Simon and I have a huge amount in common. We both grew up in small towns, him in Ashburton, me in Waihi. We both love sport. Simon was brave enough to play club rugby for Sumner when he was sporting bleached blond hair. I've reported at every Rugby World Cup and every test in New Zealand since 1977. And even in the early '90s neither of us was much of a party animal.
But we have differences too, which we will address on air. Simon is a committed Christian, while I have no religious beliefs of any kind.
This week we ran a snap two man poll on issues that will find their way to air.
Who's to blame, Israel Folau or Rugby Australia? Simon: "Both of them, in the sense I thought there was a lack of wisdom on Israel's part. And I thought there was a lack of relationship from Rugby Australia. I think good bosses genuinely care about the people they work with, and are close enough to work things out." Me: "Israel Folau. I believe Raelene Castle, who I happened to have met through a mutual friend before she was ever a sports administrator, when she says she had a handshake deal with him that he would stop posting."
Should hate speech laws extend to banning the use of racial slurs? Simon: "My hearts says unequivocally yes, because words can be so destructive, but my head says freedom of expression is very important, and the public should be the ones to discern what's right or wrong." Me: "I believe that words are so important, and can be so damaging, that some words in themselves are unconscionable."
Donald Trump? Simon: "A buffoon. I think he's a hustler who lacks any statesmanship. There's an old proverb that says it's a wise person who is slow to speak, and quick to listen. I think he's the opposite." Me: "I found him amusing as a candidate, but terrifying as a president. Presidency by text goes into a parallel universe where anything, no matter how untrue, stupid, or gross, is possible."
I endorse the words of NZME's Head of Talk, Jason Winstanley when Barnett was awarded on Thursday. He said: "The judges commented that Simon's positive, enthusiastic outlook on life has earned him a spot as one of the most trusted New Zealanders. As a broadcaster having the trust of your audience is the ultimate accolade."
I was in the room in Christchurch when they surprised Simon by shooting the video they played at the awards. He did actually mean it when he said, "For me it's a never a cliche to say it's all about the people, because simply – it is about the people. I'm so honoured, and a little embarrassed to be honest, to be recognised in this way. It means such a huge amount to me and to my family."
For the two of us to be given the chance of another chapter in our radio partnership is at once slightly surreal, but also hugely exciting. We'll do everything we can to make it work, and we have one guarantee. There will never be another naked ad.

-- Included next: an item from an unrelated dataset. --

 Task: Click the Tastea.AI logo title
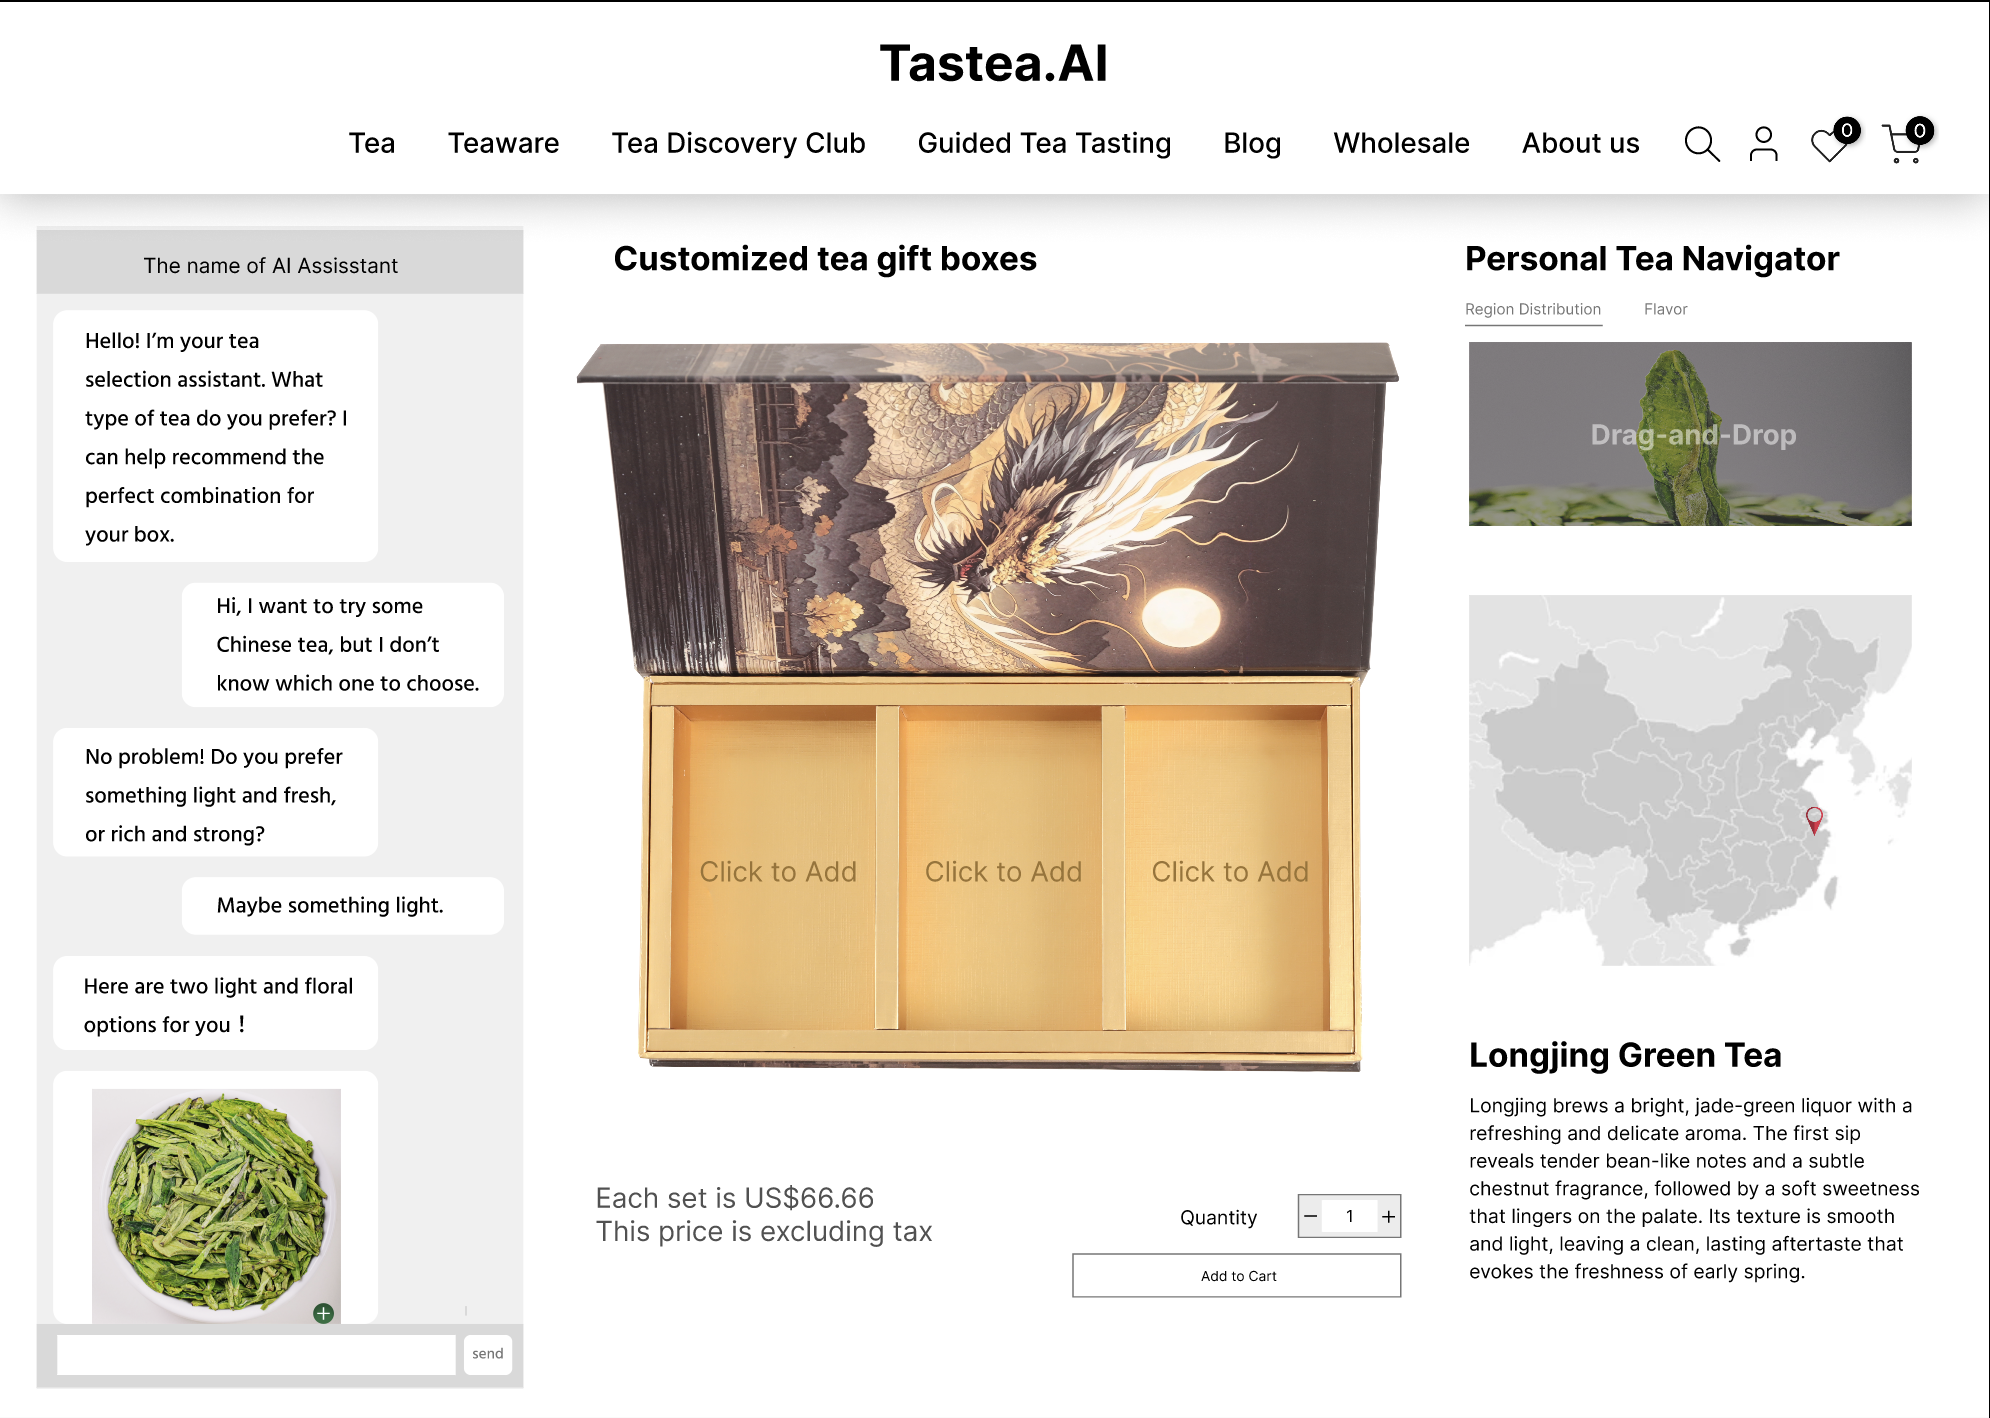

• Simon Barnett and Phil Gifford Afternoons is on Newstalk ZB, 12pm-4pm Tuesday to Friday from July 1.
Simon Barnett, 52
Born in Winton, Southland. Was head boy at Ashburton College. No tertiary education. Married with four children, one grandson. Met his wife Jodi at Les Mills gym in Christchurch in 1989. Previous occupations: Pharmacy delivery boy, menswear shop assistant. Television highlights: Presenter on What Now, Wheel Of Fortune, and so many game shows he was described by a TV reviewer as "ubiquitous". Won Dancing With The Stars in 2015. Radio highlights: Outstanding Contribution to Radio Award, 2019. Five times awarded Best Breakfast Show on Music Radio.
Phil Gifford, 72
Born in Hamilton. Was deputy head boy at Waihi College. No tertiary education. Married with four children, eight grandchildren. Met his wife Jan at Waihi College reunion in 1985. Previous occupations: Forestry labourer. Twice New Zealand Sports Journalist of the Year. Author of 27 books, including Valerie Adams biography and Looking After Your Nuts And Bolts, a guide to men's health. Television highlights: Sports newsreader, TVNZ, 1990. Winner of Celebrity Mastermind, 2002. Radio highlights: Five times awarded Best Breakfast Show on Music Radio.